Abstract

SUMMARY Many of the natural materials studied in rock and environmental magnetism contain a mixed assemblage of mineral grains with a variety of different origins. Mathematical decomposition of the bulk magnetic mineral assemblage into populations with different properties can therefore be a source of useful environmental information. Previous investigations have shown that such unmixing into component parts can provide insights concerning source materials, transport processes, diagenetic alteration, authigenic mineral growth and a number of other processes. A new approach will be presented that performs a linear unmixing of remanence data into coercivity based end-members using only a minimal number of assumptions. A non-negative matrix factorization (NMF) algorithm for unmixing remanence data into constituent end-members is described with case studies to demonstrate the utility of the approach. The shape of the end-members and their abundances obtained by NMF is based solely on the variation in the measured data set and there is no requirement for mathematical functions or type curves to represent individual components.
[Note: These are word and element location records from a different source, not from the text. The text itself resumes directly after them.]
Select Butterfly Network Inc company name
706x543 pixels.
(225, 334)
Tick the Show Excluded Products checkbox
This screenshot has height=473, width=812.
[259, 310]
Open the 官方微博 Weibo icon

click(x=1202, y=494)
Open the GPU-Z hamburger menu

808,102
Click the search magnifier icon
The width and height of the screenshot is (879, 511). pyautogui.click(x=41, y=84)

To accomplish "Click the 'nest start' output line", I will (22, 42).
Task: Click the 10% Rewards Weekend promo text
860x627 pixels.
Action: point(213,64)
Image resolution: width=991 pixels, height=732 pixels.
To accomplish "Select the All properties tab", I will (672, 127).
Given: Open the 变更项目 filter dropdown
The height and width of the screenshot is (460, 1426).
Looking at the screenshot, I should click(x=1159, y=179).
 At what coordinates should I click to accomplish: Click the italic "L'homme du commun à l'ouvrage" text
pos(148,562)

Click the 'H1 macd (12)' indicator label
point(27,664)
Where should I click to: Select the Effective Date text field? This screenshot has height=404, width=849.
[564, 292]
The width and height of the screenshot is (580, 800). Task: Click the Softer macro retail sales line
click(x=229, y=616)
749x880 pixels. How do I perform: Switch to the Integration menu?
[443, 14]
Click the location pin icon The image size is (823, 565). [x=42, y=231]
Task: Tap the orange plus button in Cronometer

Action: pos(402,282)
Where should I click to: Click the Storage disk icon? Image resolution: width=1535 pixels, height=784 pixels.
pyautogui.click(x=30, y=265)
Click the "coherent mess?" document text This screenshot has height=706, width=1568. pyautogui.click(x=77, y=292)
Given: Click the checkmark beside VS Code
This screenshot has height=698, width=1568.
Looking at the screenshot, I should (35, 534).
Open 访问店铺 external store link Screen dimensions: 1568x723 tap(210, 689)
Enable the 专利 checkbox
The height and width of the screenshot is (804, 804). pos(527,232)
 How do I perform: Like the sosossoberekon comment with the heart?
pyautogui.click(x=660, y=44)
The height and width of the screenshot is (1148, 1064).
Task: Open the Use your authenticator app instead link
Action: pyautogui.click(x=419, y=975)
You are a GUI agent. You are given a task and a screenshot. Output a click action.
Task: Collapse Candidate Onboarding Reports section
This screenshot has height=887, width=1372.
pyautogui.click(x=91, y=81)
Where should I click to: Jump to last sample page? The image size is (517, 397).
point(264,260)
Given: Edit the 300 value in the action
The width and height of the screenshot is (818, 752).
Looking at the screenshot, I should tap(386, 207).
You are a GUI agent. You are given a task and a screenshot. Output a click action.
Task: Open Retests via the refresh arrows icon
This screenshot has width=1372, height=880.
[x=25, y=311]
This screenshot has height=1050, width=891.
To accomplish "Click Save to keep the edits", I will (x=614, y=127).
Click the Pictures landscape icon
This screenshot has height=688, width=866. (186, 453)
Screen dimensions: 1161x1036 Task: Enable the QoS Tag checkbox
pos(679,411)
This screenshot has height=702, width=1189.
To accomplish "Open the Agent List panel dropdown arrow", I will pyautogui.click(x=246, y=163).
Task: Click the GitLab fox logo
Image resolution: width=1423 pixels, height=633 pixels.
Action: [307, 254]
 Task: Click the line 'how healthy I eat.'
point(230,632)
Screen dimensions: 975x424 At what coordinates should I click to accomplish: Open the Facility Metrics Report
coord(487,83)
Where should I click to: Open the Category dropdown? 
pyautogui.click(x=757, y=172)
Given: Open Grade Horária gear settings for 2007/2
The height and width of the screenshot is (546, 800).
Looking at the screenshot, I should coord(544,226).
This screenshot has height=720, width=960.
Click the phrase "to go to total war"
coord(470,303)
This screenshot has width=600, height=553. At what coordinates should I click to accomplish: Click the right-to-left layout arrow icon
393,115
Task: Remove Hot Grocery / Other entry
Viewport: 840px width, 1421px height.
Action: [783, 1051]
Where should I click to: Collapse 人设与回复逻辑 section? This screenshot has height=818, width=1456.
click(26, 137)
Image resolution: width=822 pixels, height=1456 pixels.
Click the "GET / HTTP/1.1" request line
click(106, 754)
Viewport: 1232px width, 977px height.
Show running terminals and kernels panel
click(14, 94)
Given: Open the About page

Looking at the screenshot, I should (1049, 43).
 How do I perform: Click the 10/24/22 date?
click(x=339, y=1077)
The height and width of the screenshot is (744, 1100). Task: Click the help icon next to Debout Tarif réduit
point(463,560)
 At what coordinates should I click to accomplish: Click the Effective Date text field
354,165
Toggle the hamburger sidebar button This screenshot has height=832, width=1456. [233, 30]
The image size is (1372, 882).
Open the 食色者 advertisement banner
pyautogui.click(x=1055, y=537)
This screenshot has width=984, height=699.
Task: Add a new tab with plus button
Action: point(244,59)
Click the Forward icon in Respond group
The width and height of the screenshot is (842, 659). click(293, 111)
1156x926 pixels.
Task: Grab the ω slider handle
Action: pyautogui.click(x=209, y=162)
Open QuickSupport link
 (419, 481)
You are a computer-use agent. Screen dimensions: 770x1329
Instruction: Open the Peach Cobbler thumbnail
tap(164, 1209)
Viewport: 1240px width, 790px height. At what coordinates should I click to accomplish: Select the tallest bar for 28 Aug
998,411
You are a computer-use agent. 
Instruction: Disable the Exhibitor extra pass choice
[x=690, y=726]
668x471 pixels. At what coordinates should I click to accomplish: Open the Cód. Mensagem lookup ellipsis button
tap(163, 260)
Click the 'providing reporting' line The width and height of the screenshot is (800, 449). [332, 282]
Therefore, in contrast to previous approaches that aimed to unmix curves into components corresponding to individual minerals and domain states, NMF produces a genetically more meaningful decomposition showing how a data set can be represented as a linear sum of invariant parts. It has been found that the NMF algorithm performs well for both absolute and normalized remanence curves, with the capacity to process thousands of measured data points rapidly.